Even more complicated would be to estimate future spring discharges by using a model based on the balance equations. Therefore, simplified approaches are frequently pursued for practical purposes.

Many authors have addressed the problem of correlating the spring discharges to the rainfall through different approaches. Zhang et al. [4] used a lumped-parameter model and least-squares method to simulate temporal variations of discharge from a limestone aquifer in Iowa, USA. Lambrakis et al. [5] applied nonlinear time series analysis and artificial neural network to the study of the regime and the possibility of short-term forecasting of the discharges of the karstic spring of Almyros in Iraklion, Greece. Hu et al. [6] developed a model for simulating spring discharges using ANN and applied the model to Niangziguan Springs, China. Fiorillo and Doglioni [7] presented a study on the relation between rainfall and the discharge from two karst springs in Southern Italy based on cross-correlation analyses. Fan et al. [8] proposed an assembled extreme value statistical model to investigate spring discharge depletion processes under extreme climate change and intense groundwater development. Diodato et al. [9] proposed a lumped climatological model for spring discharge estimation in which groundwater is represented by a single reservoir and spring discharge is described by a single valued function of storage in the reservoir.

Recently, many researchers have investigated the feasibility of addressing hydraulic engineering issues by means of advanced models derived from artificial intelligence studies.
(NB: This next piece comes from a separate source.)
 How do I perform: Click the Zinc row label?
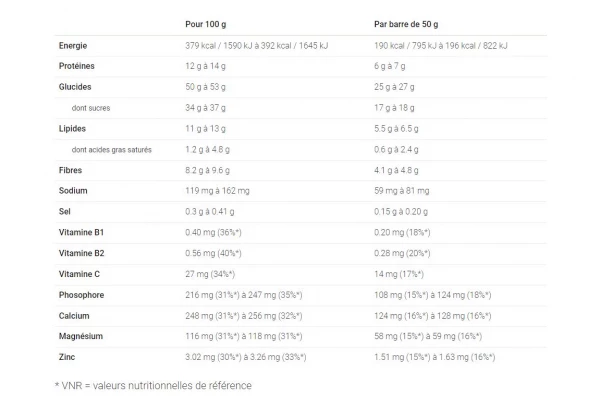(68, 357)
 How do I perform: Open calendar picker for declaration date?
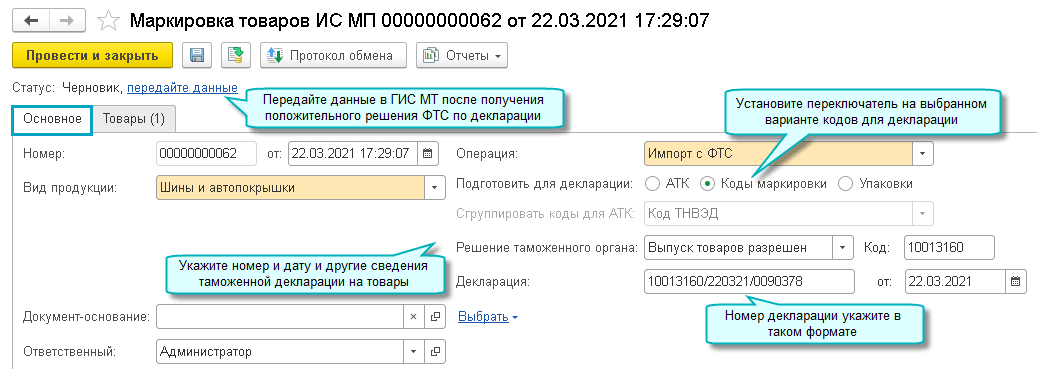coord(1015,281)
Regression Tree models, Ensemble methods, and support vector machines have been increasingly used in solving water engineering problems.
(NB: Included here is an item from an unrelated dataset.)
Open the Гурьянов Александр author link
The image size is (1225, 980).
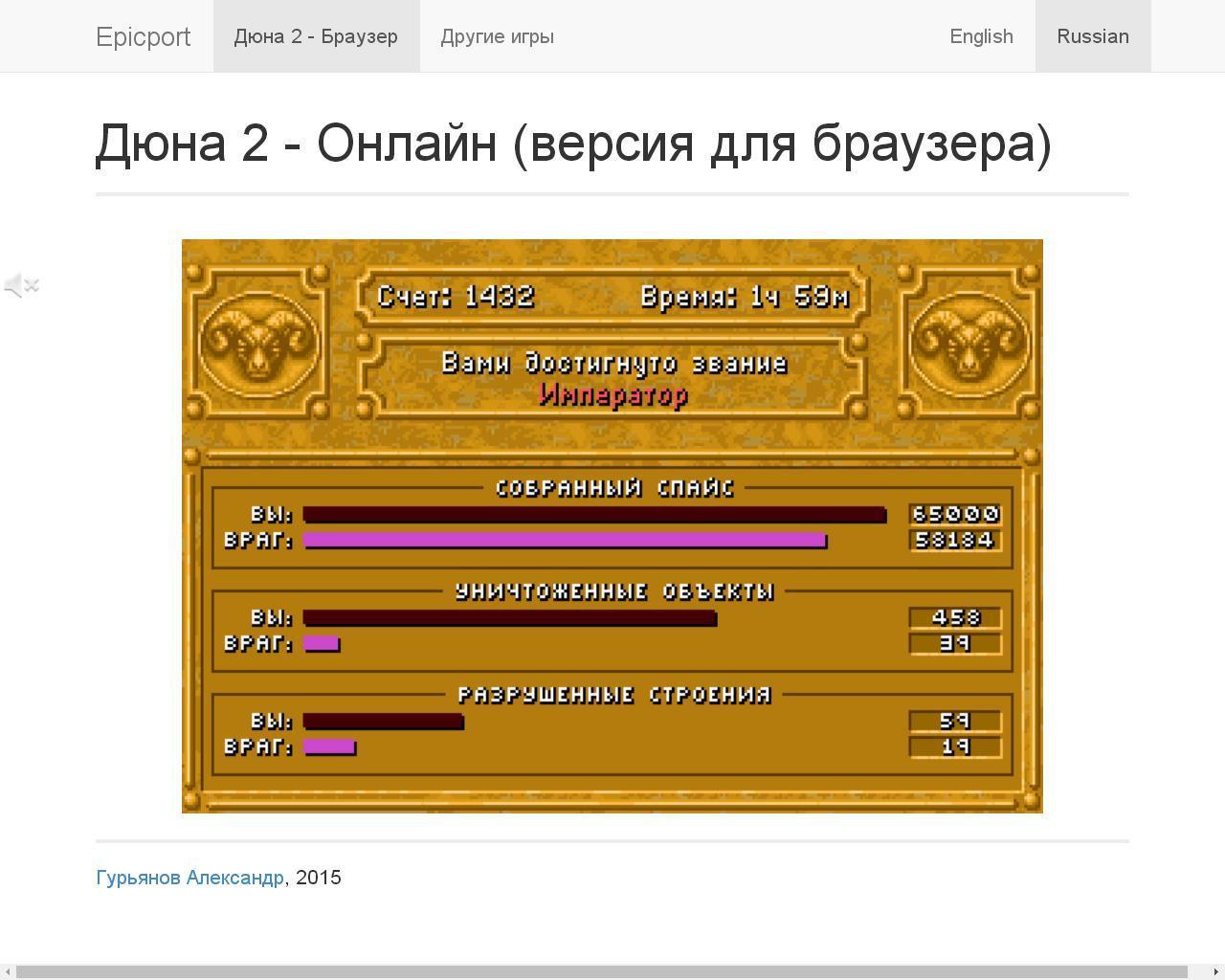tap(189, 878)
Dibike et al. [10] compared support vector machines (SVMs) and artificial neural networks (ANNs) in rainfall-runoff modelling. Ahmad et al. [11] employed SVMs to estimate soil moisture on the base of remote sensing data. Raghavendra and Deka [12] provided an extensive review of the SVM applications to hydrology problems. Granata et al. [13] carried out a comparative study between support vector regression (SVR) and Stormwater Management Model in the rainfall-runoff modelling in urban drainage. Najafzadeh et al. [14] used SVM and ANFIS for scour prediction in long contractions in waterways. Granata et al. [15] applied SVR and regression trees in order to predict wastewater quality indicators.

Tree models or ensemble methods were implemented to forecast flood events [16], to foresee mean annual flood [17], to predict scour depth due to waves [18], to evaluate sediment yield in rivers [19], to predict maximum scour depth around piers [20], to address wastewater hydraulics issues [21], to forecast local scour depth downstream of sluice gates [22], to evaluate sediment transport [23], and to evaluate the flow discharge in main channels and floodplains [24].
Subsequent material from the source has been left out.